The novelist does not focus on the stabbing itself, but on what happened after it and what happened before it, perhaps so that we can see the horror of the incident and its microscopic details that we do not see on the screens. It also shows the novelist’s ability to say the unexpected. Like how Sari decided to sew up her own wound by going to an internet cafe and finding a way to sew up her wound. Here we imagine that the captive novelist forces us to witness the hidden stories that only those who have experienced them can tell with great skill. So we ask an innocent question: what does it mean for a prisoner to write his own narrative about what happens outside the prison?
The novel does not even mention the prison, it is preoccupied with the idea of ​​”struggle” and “heroism”, which cannot be felt from the outside. Follow what it means to be a human hero on a long and unknown journey, with neither beginning nor end to be found. But when we read, we feel it is a journey in the opposite direction, like the Orontes River. Here we are dealing with the inner journey more than the outer. With Sari, we experience her inner sense that she is a living stalker and dies at any moment. Is it a prison? We ask ourselves, we know that Sari is abroad, but she lives with those feelings that are her true freedom.
The novelist gives the ending no tragic form. Although imprisonment is the expected end for Sari, the novelist prefers to open it up by giving it the appearance of a new beginning, a journey where Sari’s extraordinary search takes place.

The novel does not even mention the prison, but is preoccupied with the ideas of “struggle” and “heroism”.

So it’s another search, but this time one of his friends is for him. So the search journey does not end, and the writer convinces us that the prison is not the end. And the best thing about the novel is that this ending opens the door for us to find this person within us. Maybe we are all right about one thing, he is the hero who decided to take another mission and go against the flow, and lived with all its consequences with responsibility and pain at the same time. He has no place after what happened in the mosque or the hospital, and sometimes even in the family. This is the rebellious thing we seek to understand what it means to be. His novel appears, perhaps, as a light in the darkness of the Palestinian era in which we look for meaning in these heroes.

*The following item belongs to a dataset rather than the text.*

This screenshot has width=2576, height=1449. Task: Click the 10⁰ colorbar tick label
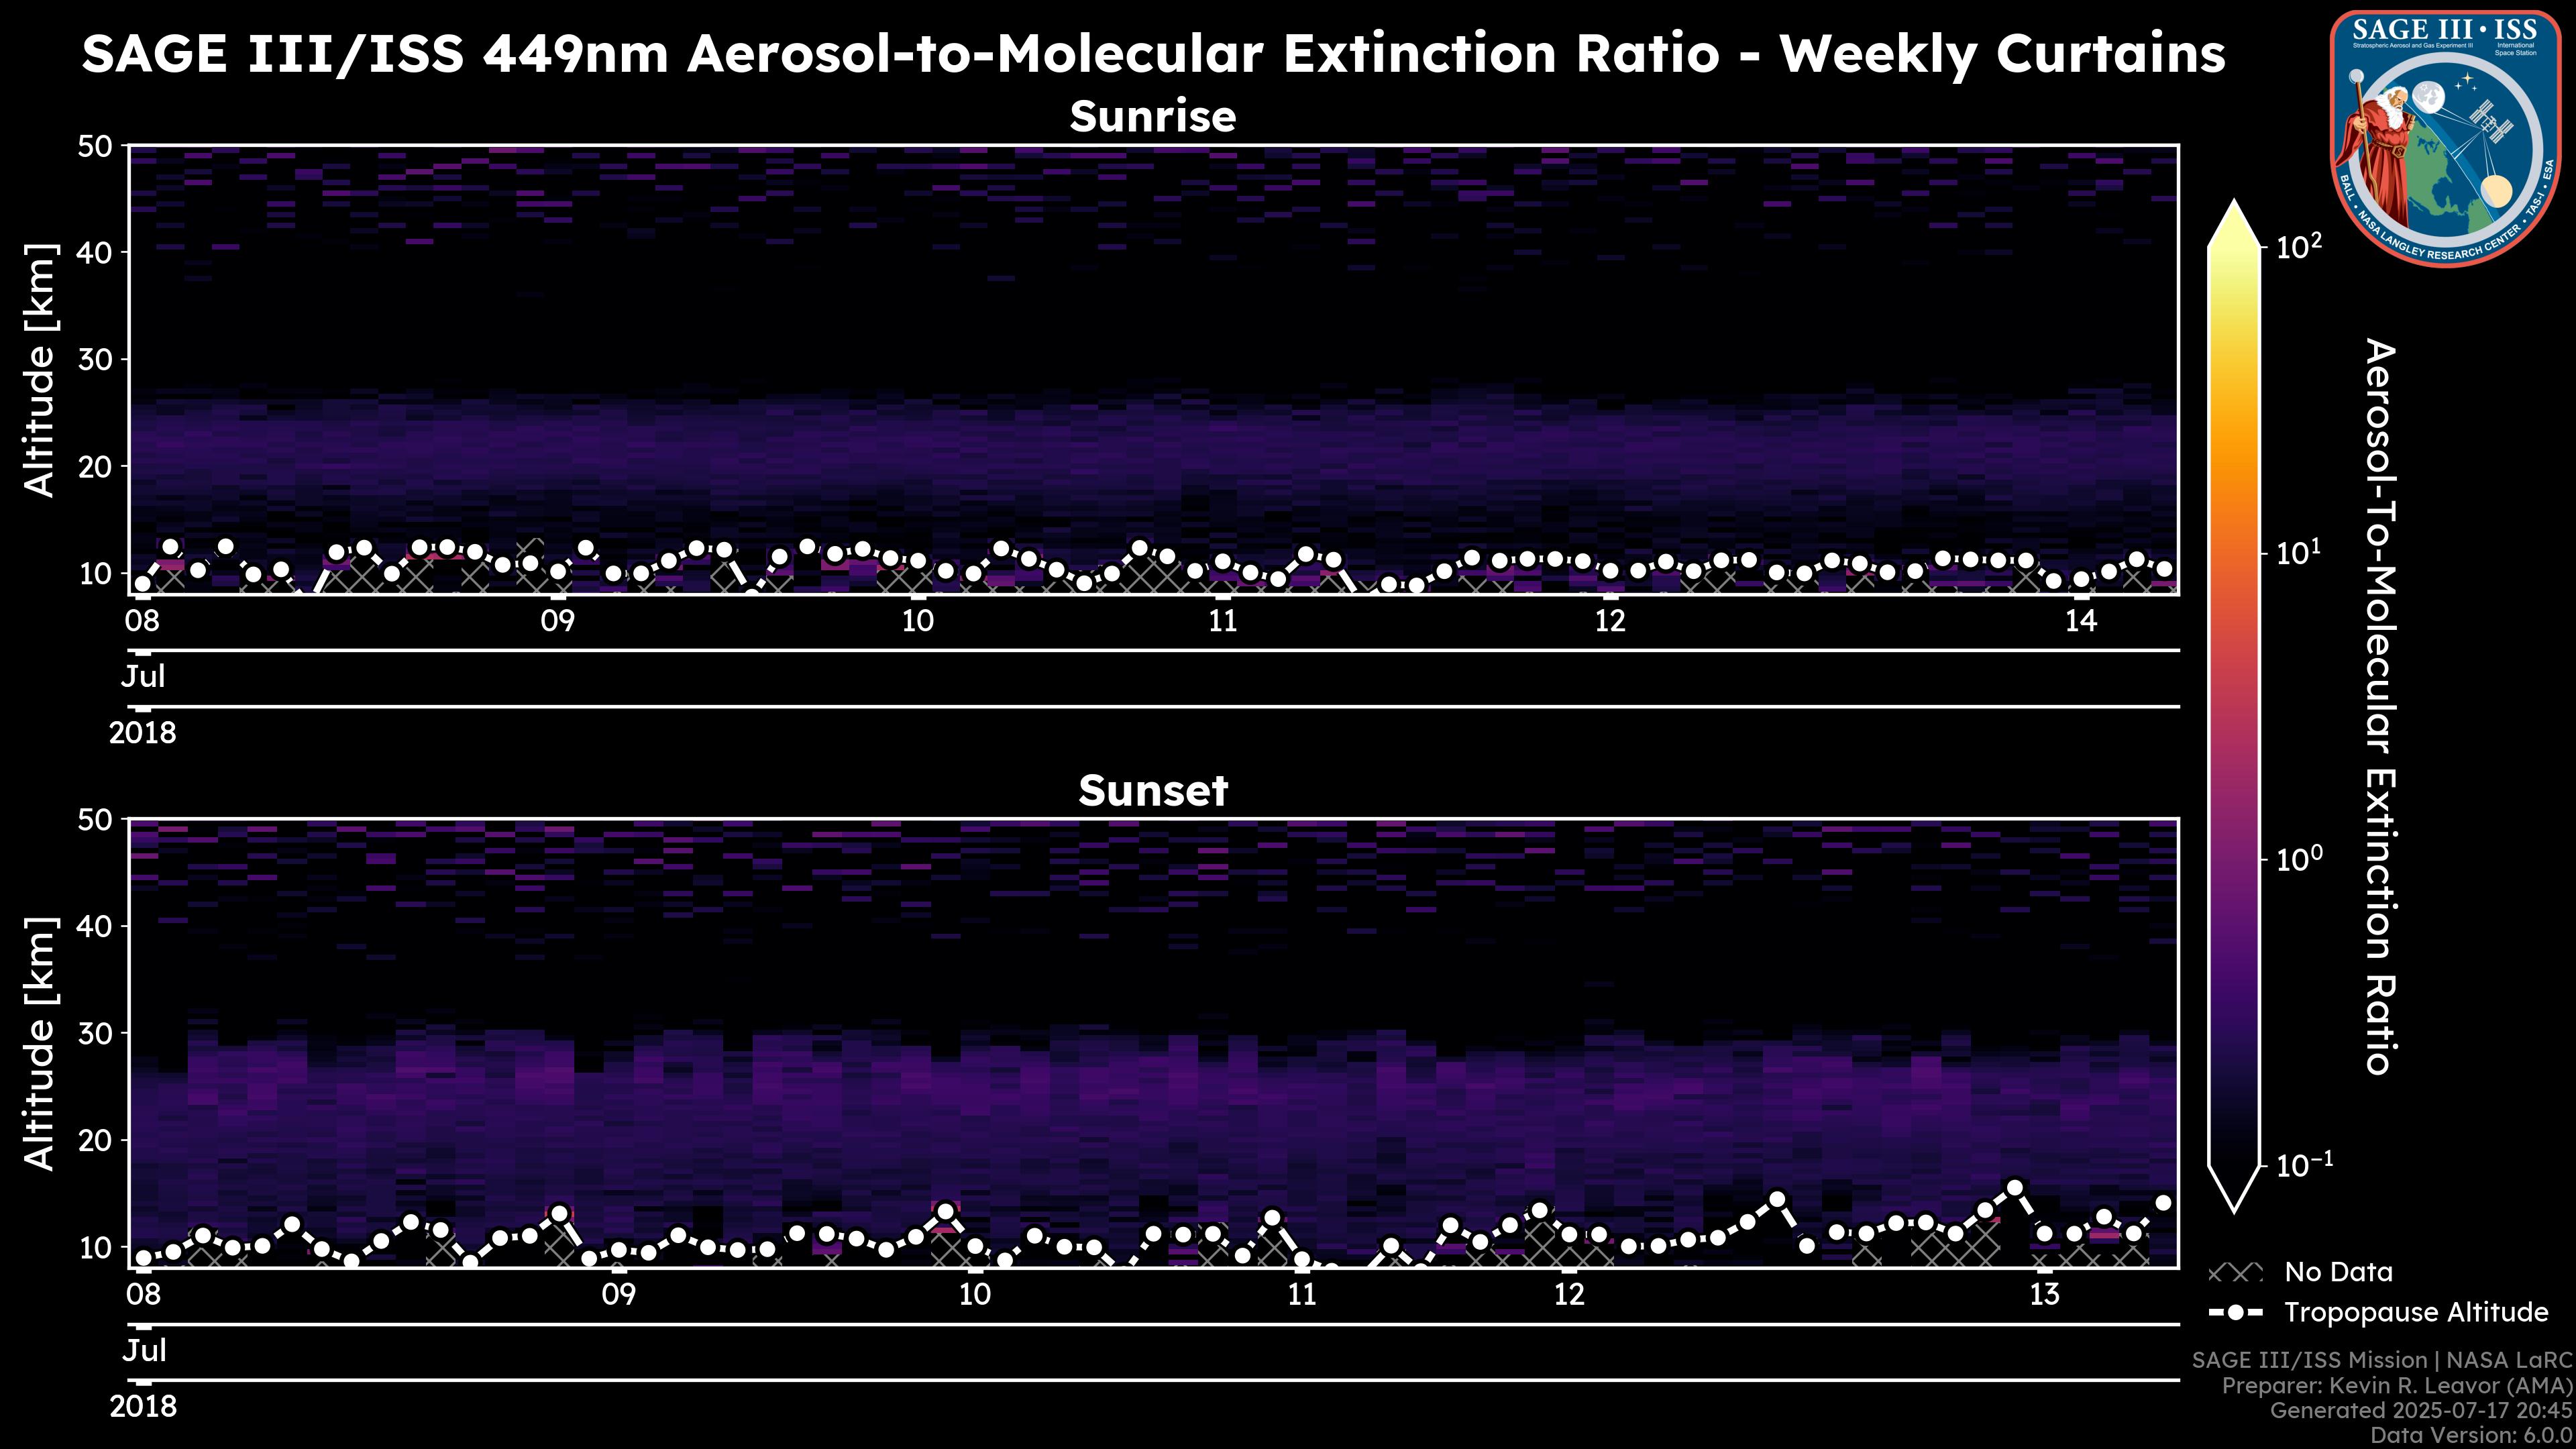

The novel reminds us of the poetic fragment of the Argentine poet Antonio Borcia: “They will say that you are on the wrong path if this is your path.” This is what the novel tries to say in a calm language, far from exaggeration. Sarri tried to be himself, to make his own path. Although he thought a lot about what would happen, but everything that happened did not change his beliefs, principles and ideas, and this was true and honest heroism. “He has a name like a fairy tale,” Syed Salame concluded his narration, perhaps in a different way that Sari is the whole story.